> _TASK OBJECTIVE_
Reproduce every record exactly as given.

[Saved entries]
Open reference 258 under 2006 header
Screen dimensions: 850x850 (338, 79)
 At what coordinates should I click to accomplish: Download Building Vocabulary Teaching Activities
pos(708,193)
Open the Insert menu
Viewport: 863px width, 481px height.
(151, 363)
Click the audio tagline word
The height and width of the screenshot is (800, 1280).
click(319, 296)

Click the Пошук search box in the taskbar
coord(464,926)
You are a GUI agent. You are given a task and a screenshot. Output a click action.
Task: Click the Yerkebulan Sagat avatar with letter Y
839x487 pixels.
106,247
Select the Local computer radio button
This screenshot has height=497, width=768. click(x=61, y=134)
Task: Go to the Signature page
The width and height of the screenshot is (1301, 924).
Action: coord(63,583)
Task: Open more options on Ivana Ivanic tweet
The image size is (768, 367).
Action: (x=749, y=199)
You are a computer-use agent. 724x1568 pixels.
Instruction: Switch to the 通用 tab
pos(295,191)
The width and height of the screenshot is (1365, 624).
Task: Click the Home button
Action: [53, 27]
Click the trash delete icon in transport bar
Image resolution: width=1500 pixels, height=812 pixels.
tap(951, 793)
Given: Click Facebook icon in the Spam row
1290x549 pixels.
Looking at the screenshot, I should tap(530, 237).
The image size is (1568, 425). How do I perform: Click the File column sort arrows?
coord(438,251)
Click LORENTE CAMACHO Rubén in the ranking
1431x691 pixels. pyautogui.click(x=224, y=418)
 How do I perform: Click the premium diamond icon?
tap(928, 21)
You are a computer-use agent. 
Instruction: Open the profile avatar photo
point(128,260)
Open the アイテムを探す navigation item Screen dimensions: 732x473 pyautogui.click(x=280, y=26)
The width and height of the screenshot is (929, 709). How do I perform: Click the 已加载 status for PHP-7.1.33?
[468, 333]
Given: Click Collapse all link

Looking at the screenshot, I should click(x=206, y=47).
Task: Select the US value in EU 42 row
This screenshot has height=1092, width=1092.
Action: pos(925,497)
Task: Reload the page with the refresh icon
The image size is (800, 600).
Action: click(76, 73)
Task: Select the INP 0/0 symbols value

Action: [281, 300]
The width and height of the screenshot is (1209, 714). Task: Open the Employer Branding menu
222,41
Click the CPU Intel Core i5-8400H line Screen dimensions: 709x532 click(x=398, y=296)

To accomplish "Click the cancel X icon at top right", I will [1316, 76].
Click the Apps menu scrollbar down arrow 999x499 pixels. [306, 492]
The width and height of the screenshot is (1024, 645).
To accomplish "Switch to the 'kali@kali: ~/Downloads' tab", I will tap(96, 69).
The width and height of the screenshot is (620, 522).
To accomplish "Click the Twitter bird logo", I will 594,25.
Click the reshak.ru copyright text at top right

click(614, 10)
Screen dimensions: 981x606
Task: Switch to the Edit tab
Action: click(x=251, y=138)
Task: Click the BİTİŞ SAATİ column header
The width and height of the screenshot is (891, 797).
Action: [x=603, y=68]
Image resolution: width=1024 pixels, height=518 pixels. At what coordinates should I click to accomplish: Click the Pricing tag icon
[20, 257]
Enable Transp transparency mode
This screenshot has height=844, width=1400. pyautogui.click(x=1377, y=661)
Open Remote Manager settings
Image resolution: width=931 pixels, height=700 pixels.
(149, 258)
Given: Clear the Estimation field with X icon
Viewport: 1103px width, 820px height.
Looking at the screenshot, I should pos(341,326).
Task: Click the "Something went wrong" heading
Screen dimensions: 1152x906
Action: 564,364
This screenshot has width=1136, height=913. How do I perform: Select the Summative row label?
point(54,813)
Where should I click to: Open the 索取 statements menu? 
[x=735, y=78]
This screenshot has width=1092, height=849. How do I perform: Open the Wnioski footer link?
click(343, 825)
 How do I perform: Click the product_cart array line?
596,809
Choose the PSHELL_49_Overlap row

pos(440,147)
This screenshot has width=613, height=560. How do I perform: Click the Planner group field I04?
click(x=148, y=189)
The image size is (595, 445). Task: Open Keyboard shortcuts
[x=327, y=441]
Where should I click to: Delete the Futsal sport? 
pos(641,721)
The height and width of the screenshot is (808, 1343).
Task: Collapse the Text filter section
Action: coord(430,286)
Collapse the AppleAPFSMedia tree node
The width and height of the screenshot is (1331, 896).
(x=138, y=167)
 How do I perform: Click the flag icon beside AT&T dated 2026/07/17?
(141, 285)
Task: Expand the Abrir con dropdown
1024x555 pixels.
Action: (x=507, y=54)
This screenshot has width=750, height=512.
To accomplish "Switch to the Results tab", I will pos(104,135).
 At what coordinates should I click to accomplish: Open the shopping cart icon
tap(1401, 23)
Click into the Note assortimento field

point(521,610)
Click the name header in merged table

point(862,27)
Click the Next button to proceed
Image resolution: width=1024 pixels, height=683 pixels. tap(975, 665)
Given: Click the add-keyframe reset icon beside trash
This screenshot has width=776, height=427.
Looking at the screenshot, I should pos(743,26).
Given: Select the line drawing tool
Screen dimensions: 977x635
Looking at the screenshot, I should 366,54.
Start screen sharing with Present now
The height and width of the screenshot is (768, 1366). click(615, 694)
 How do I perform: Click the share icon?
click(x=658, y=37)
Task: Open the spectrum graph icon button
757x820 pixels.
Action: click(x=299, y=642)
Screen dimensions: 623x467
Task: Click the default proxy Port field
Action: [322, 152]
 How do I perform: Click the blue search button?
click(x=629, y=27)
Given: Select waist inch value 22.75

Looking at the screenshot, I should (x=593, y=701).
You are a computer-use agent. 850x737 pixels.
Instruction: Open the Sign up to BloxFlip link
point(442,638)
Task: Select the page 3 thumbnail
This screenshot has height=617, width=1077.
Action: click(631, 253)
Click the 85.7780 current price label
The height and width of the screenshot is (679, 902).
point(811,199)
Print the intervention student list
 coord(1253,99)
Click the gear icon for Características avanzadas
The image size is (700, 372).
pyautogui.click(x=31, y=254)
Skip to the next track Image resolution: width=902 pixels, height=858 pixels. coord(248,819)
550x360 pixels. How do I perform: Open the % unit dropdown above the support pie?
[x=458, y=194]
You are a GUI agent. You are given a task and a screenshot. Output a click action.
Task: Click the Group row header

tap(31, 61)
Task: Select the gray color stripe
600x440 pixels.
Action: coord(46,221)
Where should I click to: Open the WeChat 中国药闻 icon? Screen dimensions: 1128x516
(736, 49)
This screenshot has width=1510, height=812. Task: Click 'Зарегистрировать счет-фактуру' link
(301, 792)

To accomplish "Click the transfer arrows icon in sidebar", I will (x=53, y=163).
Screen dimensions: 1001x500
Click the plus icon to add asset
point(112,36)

> _OUTPUT_
Open reference 258 under 2006 header
Screen dimensions: 850x850 (338, 79)
 At what coordinates should I click to accomplish: Download Building Vocabulary Teaching Activities
pos(708,193)
Open the Insert menu
Viewport: 863px width, 481px height.
(151, 363)
Click the audio tagline word
The height and width of the screenshot is (800, 1280).
click(319, 296)

Click the Пошук search box in the taskbar
coord(464,926)
You are a GUI agent. You are given a task and a screenshot. Output a click action.
Task: Click the Yerkebulan Sagat avatar with letter Y
839x487 pixels.
106,247
Select the Local computer radio button
This screenshot has height=497, width=768. click(x=61, y=134)
Task: Go to the Signature page
The width and height of the screenshot is (1301, 924).
Action: coord(63,583)
Task: Open more options on Ivana Ivanic tweet
The image size is (768, 367).
Action: (x=749, y=199)
You are a computer-use agent. 724x1568 pixels.
Instruction: Switch to the 通用 tab
pos(295,191)
The width and height of the screenshot is (1365, 624).
Task: Click the Home button
Action: [53, 27]
Click the trash delete icon in transport bar
Image resolution: width=1500 pixels, height=812 pixels.
tap(951, 793)
Given: Click Facebook icon in the Spam row
1290x549 pixels.
Looking at the screenshot, I should tap(530, 237).
The image size is (1568, 425). How do I perform: Click the File column sort arrows?
coord(438,251)
Click LORENTE CAMACHO Rubén in the ranking
1431x691 pixels. pyautogui.click(x=224, y=418)
 How do I perform: Click the premium diamond icon?
tap(928, 21)
You are a computer-use agent. 
Instruction: Open the profile avatar photo
point(128,260)
Open the アイテムを探す navigation item Screen dimensions: 732x473 pyautogui.click(x=280, y=26)
The width and height of the screenshot is (929, 709). How do I perform: Click the 已加载 status for PHP-7.1.33?
[468, 333]
Given: Click Collapse all link

Looking at the screenshot, I should click(x=206, y=47).
Task: Select the US value in EU 42 row
This screenshot has height=1092, width=1092.
Action: pos(925,497)
Task: Reload the page with the refresh icon
The image size is (800, 600).
Action: click(76, 73)
Task: Select the INP 0/0 symbols value

Action: [281, 300]
The width and height of the screenshot is (1209, 714). Task: Open the Employer Branding menu
222,41
Click the CPU Intel Core i5-8400H line Screen dimensions: 709x532 click(x=398, y=296)

To accomplish "Click the cancel X icon at top right", I will [1316, 76].
Click the Apps menu scrollbar down arrow 999x499 pixels. [306, 492]
The width and height of the screenshot is (1024, 645).
To accomplish "Switch to the 'kali@kali: ~/Downloads' tab", I will tap(96, 69).
The width and height of the screenshot is (620, 522).
To accomplish "Click the Twitter bird logo", I will 594,25.
Click the reshak.ru copyright text at top right

click(614, 10)
Screen dimensions: 981x606
Task: Switch to the Edit tab
Action: click(x=251, y=138)
Task: Click the BİTİŞ SAATİ column header
The width and height of the screenshot is (891, 797).
Action: [x=603, y=68]
Image resolution: width=1024 pixels, height=518 pixels. At what coordinates should I click to accomplish: Click the Pricing tag icon
[20, 257]
Enable Transp transparency mode
This screenshot has height=844, width=1400. pyautogui.click(x=1377, y=661)
Open Remote Manager settings
Image resolution: width=931 pixels, height=700 pixels.
(149, 258)
Given: Clear the Estimation field with X icon
Viewport: 1103px width, 820px height.
Looking at the screenshot, I should pos(341,326).
Task: Click the "Something went wrong" heading
Screen dimensions: 1152x906
Action: 564,364
This screenshot has width=1136, height=913. How do I perform: Select the Summative row label?
point(54,813)
Where should I click to: Open the 索取 statements menu? 
[x=735, y=78]
This screenshot has width=1092, height=849. How do I perform: Open the Wnioski footer link?
click(343, 825)
 How do I perform: Click the product_cart array line?
596,809
Choose the PSHELL_49_Overlap row

pos(440,147)
This screenshot has width=613, height=560. How do I perform: Click the Planner group field I04?
click(x=148, y=189)
The image size is (595, 445). Task: Open Keyboard shortcuts
[x=327, y=441]
Where should I click to: Delete the Futsal sport? 
pos(641,721)
The height and width of the screenshot is (808, 1343).
Task: Collapse the Text filter section
Action: coord(430,286)
Collapse the AppleAPFSMedia tree node
The width and height of the screenshot is (1331, 896).
(x=138, y=167)
 How do I perform: Click the flag icon beside AT&T dated 2026/07/17?
(141, 285)
Task: Expand the Abrir con dropdown
1024x555 pixels.
Action: (x=507, y=54)
This screenshot has width=750, height=512.
To accomplish "Switch to the Results tab", I will pos(104,135).
 At what coordinates should I click to accomplish: Open the shopping cart icon
tap(1401, 23)
Click into the Note assortimento field

point(521,610)
Click the name header in merged table

point(862,27)
Click the Next button to proceed
Image resolution: width=1024 pixels, height=683 pixels. tap(975, 665)
Given: Click the add-keyframe reset icon beside trash
This screenshot has width=776, height=427.
Looking at the screenshot, I should pos(743,26).
Given: Select the line drawing tool
Screen dimensions: 977x635
Looking at the screenshot, I should 366,54.
Start screen sharing with Present now
The height and width of the screenshot is (768, 1366). click(615, 694)
 How do I perform: Click the share icon?
click(x=658, y=37)
Task: Open the spectrum graph icon button
757x820 pixels.
Action: click(x=299, y=642)
Screen dimensions: 623x467
Task: Click the default proxy Port field
Action: [322, 152]
 How do I perform: Click the blue search button?
click(x=629, y=27)
Given: Select waist inch value 22.75

Looking at the screenshot, I should (x=593, y=701).
You are a computer-use agent. 850x737 pixels.
Instruction: Open the Sign up to BloxFlip link
point(442,638)
Task: Select the page 3 thumbnail
This screenshot has height=617, width=1077.
Action: click(631, 253)
Click the 85.7780 current price label
The height and width of the screenshot is (679, 902).
point(811,199)
Print the intervention student list
 coord(1253,99)
Click the gear icon for Características avanzadas
The image size is (700, 372).
pyautogui.click(x=31, y=254)
Skip to the next track Image resolution: width=902 pixels, height=858 pixels. coord(248,819)
550x360 pixels. How do I perform: Open the % unit dropdown above the support pie?
[x=458, y=194]
You are a GUI agent. You are given a task and a screenshot. Output a click action.
Task: Click the Group row header

tap(31, 61)
Task: Select the gray color stripe
600x440 pixels.
Action: coord(46,221)
Where should I click to: Open the WeChat 中国药闻 icon? Screen dimensions: 1128x516
(736, 49)
This screenshot has width=1510, height=812. Task: Click 'Зарегистрировать счет-фактуру' link
(301, 792)

To accomplish "Click the transfer arrows icon in sidebar", I will (x=53, y=163).
Screen dimensions: 1001x500
Click the plus icon to add asset
point(112,36)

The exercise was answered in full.